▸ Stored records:

* Start *

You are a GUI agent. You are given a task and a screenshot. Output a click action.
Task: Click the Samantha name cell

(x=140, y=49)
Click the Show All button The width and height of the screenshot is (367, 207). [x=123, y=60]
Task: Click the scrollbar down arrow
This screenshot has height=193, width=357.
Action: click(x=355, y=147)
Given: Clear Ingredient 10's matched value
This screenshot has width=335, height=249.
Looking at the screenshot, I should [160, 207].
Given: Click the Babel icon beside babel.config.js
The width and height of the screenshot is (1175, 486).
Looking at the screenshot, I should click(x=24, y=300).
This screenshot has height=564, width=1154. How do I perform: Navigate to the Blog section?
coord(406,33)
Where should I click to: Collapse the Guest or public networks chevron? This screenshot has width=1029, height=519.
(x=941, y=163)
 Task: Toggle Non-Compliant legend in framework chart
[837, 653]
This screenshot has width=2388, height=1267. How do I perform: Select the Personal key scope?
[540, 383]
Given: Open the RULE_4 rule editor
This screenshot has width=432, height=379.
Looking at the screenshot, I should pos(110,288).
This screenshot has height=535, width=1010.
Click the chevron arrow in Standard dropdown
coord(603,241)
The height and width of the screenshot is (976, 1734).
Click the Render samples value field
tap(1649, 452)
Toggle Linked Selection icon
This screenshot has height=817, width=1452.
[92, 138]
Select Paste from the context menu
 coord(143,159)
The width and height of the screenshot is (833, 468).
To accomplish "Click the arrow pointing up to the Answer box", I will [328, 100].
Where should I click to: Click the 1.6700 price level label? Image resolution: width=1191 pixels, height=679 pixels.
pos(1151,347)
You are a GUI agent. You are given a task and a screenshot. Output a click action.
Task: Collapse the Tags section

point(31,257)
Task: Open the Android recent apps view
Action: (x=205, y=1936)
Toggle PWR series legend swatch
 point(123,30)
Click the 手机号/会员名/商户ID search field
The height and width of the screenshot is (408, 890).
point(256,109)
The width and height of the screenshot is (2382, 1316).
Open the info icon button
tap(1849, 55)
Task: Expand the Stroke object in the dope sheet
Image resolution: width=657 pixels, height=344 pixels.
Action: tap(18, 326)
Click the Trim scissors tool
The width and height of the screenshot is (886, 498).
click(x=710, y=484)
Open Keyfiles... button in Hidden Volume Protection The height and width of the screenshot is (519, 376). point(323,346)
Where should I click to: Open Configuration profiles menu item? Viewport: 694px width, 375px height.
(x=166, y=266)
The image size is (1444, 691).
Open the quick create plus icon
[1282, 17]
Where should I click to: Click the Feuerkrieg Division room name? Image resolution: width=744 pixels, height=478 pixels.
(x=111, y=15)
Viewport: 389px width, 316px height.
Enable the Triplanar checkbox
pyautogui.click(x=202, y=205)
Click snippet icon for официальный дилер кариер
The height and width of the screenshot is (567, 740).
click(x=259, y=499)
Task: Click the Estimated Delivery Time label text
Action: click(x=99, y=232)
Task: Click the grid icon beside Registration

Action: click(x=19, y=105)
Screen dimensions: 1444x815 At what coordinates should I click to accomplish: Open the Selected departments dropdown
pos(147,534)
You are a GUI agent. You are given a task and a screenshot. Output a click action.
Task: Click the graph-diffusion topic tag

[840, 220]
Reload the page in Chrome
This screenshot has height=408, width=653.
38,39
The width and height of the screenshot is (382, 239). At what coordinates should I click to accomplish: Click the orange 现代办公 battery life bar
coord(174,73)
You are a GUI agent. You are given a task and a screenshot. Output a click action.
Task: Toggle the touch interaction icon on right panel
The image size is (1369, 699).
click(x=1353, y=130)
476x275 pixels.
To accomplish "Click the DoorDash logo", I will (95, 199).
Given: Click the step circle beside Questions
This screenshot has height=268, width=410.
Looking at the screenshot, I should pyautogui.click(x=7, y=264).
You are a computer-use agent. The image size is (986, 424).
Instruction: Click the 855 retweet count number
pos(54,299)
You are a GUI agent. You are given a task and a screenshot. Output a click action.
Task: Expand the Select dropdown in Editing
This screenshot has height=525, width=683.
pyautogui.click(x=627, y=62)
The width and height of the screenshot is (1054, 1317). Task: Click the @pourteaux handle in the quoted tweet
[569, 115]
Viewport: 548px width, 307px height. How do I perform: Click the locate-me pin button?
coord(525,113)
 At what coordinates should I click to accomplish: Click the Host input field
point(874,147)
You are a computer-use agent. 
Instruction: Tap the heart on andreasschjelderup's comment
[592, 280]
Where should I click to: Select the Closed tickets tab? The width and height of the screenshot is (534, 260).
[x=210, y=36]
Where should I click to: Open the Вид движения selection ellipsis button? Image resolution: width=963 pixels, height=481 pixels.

* End *

▸ The problem:
Retype the items above verbatim, beginning at the line that contains "Task: Toggle Non-Compliant" and stopping after the line that contains "coord(603,241)".

▸ Expected answer:
 Task: Toggle Non-Compliant legend in framework chart
[837, 653]
This screenshot has width=2388, height=1267. How do I perform: Select the Personal key scope?
[540, 383]
Given: Open the RULE_4 rule editor
This screenshot has width=432, height=379.
Looking at the screenshot, I should pos(110,288).
This screenshot has height=535, width=1010.
Click the chevron arrow in Standard dropdown
coord(603,241)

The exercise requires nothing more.